Scholars Oppose US Government Austerity Moves

By James Rainey
Los Angeles Times, October 29, 2012. All Rights Reserved.

The idea of expansive government and greater spending to prop up a still flagging economy has gotten little support this election year.

But two economists issued a warning Monday of a renewed recession if the government continues to restrict spending — particularly with the sharp tax increases and spending cuts scheduled for early next year.

“American austerity is precisely the wrong policy at precisely the wrong time,” Dimitri B. Papadimitriou and Greg Hannsgen wrote in their paper comparing American economic strategies with those in Europe.  “Austerity policies can only make a recession worse, as government layoffs and wage cuts undermine already-weak consumer demand, investment and tax revenues.”

Papadimitriou is president of the Levy Economics Institute at Bard College in New York.
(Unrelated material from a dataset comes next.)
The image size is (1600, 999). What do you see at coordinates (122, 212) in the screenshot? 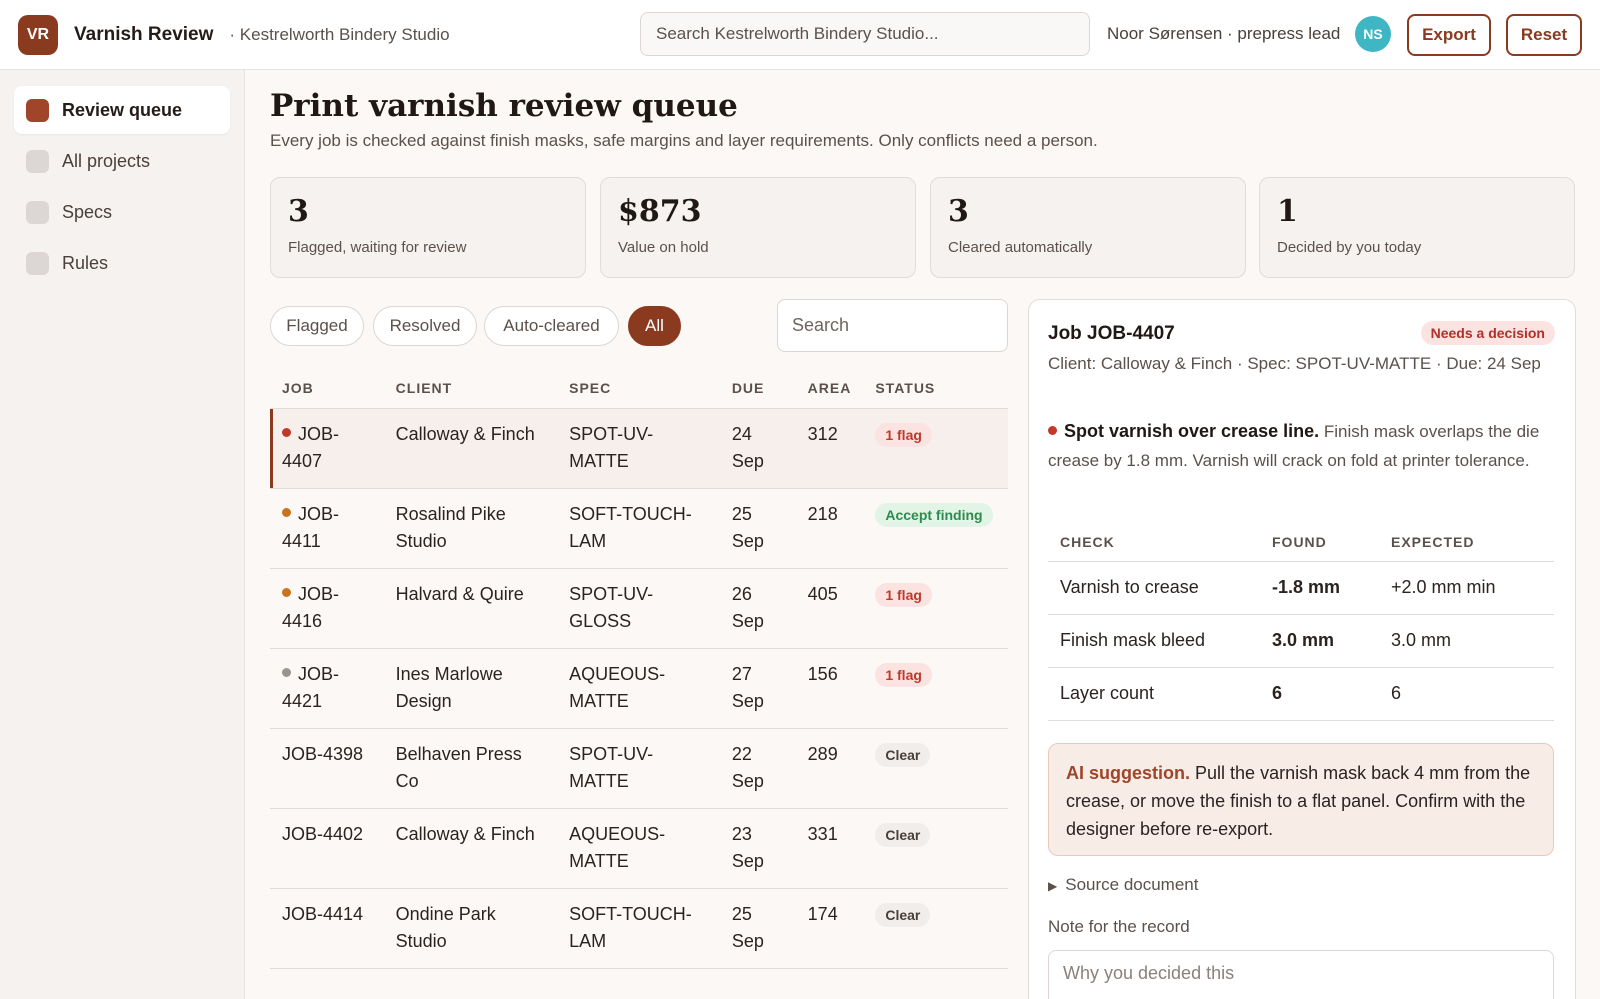
I see `sidebar-item-specs: Specs` at bounding box center [122, 212].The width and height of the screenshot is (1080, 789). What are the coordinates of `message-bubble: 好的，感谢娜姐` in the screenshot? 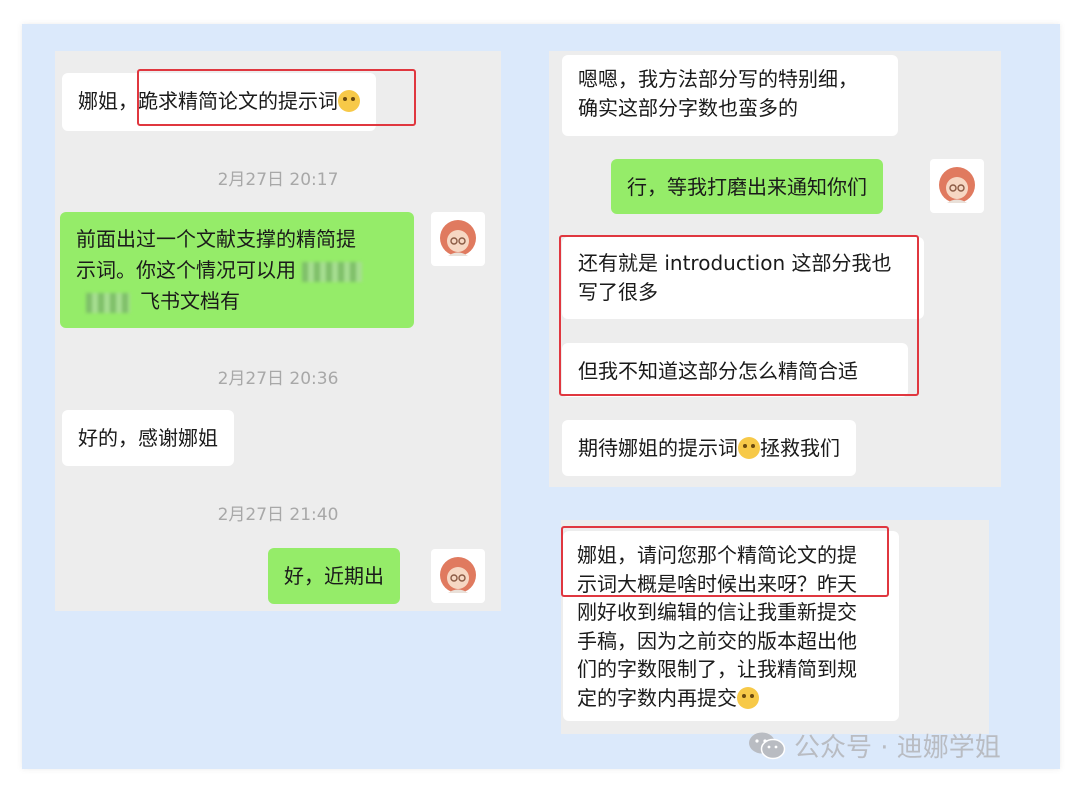 It's located at (148, 438).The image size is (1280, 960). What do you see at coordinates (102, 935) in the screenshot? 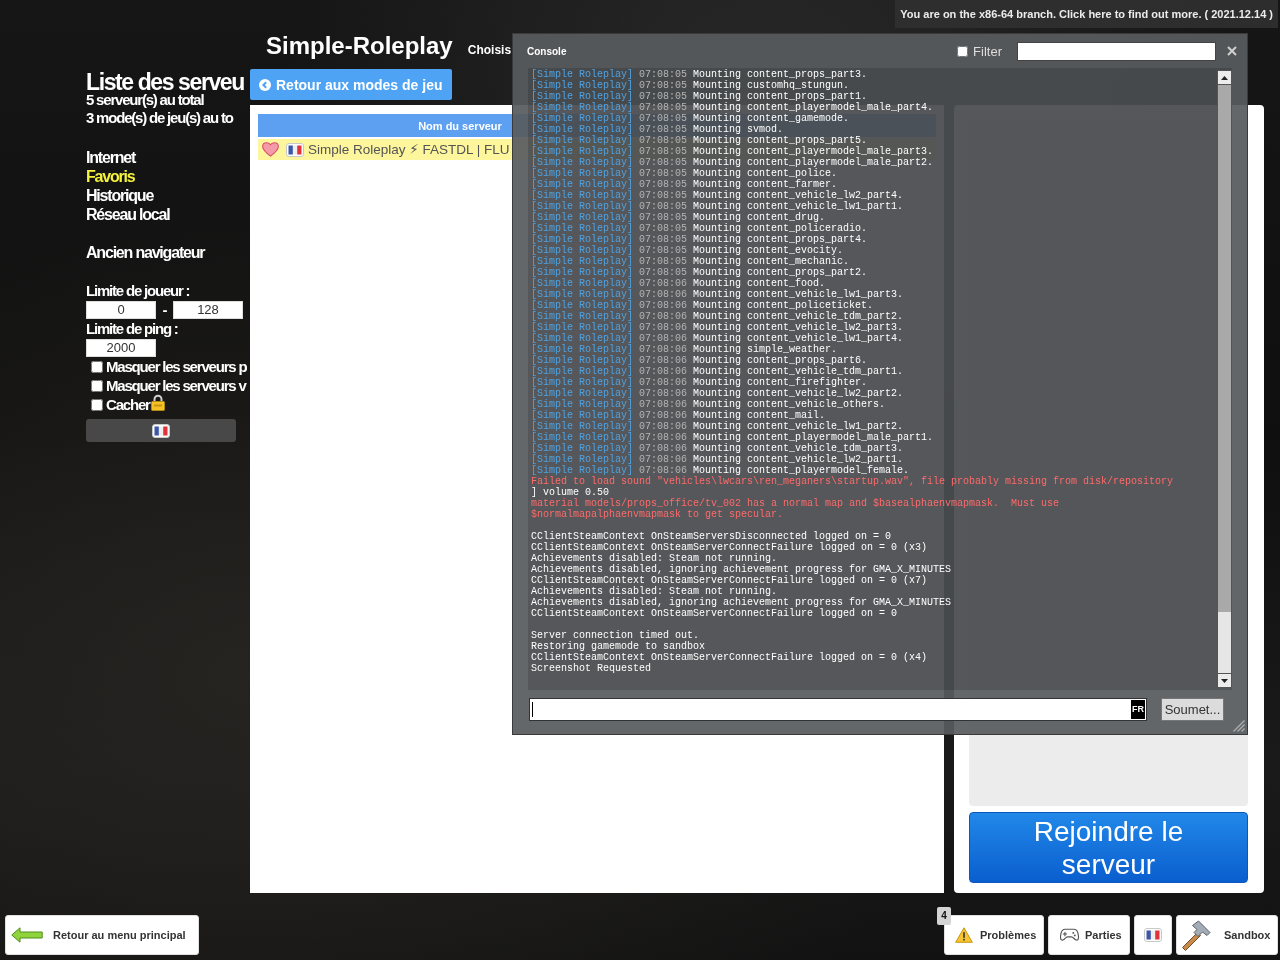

Hannsgen is a research scholar at the institute.

Their paper deals with conservative U.S. economic policy, in general, but specifically warns against the precipitous $500 billion in tax increases and budget cuts schedule to take effect Jan. 2. Congress and President Obama approved the actions as part of an earlier deal to raise the debt ceiling.

Both political parties in the U.S. agreed to the austerity measures. And Republican presidential nominee Mitt Romney warns against expansive spending that he says will put American on “the road to Greece.”

The two academics disagree, saying that Greece and other European nations have exacerbated their fiscal problems by clamping down on spending when their economies had already stalled. They called those actions a “fiscal trap.”

They described the trap as a "cycle that moves from a decline in demand to falling tax revenues, which in turn engender spending cuts and tax increases. Spending cuts and tax increases undercut the economy further, and the cycle continues.”

President Obama has said he is confident that he and Congress will work out a deal after next week’s election — and before the new Congress is sworn in later in January — to stave off the tax increases and cuts. But the president and congressional Republicans have disagreed on how to proceed, with Obama insisting on tax increases for the wealthiest Americans and Republicans demanding only budget cuts.

Papadimitriou and Hannsgen called for repealing the so-called budget “sequester,” without finding equivalent offsets in the federal budget. They also recommended maintaining a holiday on payroll taxes and increasing government spending “appropriately and responsibly when the economy contracts.”